What this task involves:
In the article on remembering song lyrics, what position does Stephen Rao hold?

Text segment:
Why You Can Remember Every Word To 'Bye, Bye, Bye' Years Later

The human brain is a fascinating machine.

I am a loud and proud ‘90s kid. If you asked me to sing every single song on *NSYNC’s “No Strings Attached” album, I would undoubtedly slay it. But if you asked me about what I had for breakfast last week, I honestly wouldn’t be able to tell you.

I’m not alone in this struggle. It’s a common frustration that plagues humanity: Why on earth can we remember song lyrics from years ― or even decades ― past, but we can’t recall what happened recently?

The power of memory

It turns out we can blame our brain’s preferences, according to Stephen Rao, the director of Cleveland Clinic’s Schey Center for Cognitive Neuroimaging.

Tasks we engage in every day may play a role in what stays in our mind or what goes, Rao explains. Our brains may not categorize routine activities like breakfast as a crucial thing to remember ― but, of course, music from our past certainly fits the bill.

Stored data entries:
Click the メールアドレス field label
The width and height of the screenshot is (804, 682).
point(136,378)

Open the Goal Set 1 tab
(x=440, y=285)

Your response:
He is the director of Cleveland Clinic's Schey Center for Cognitive Neuroimaging.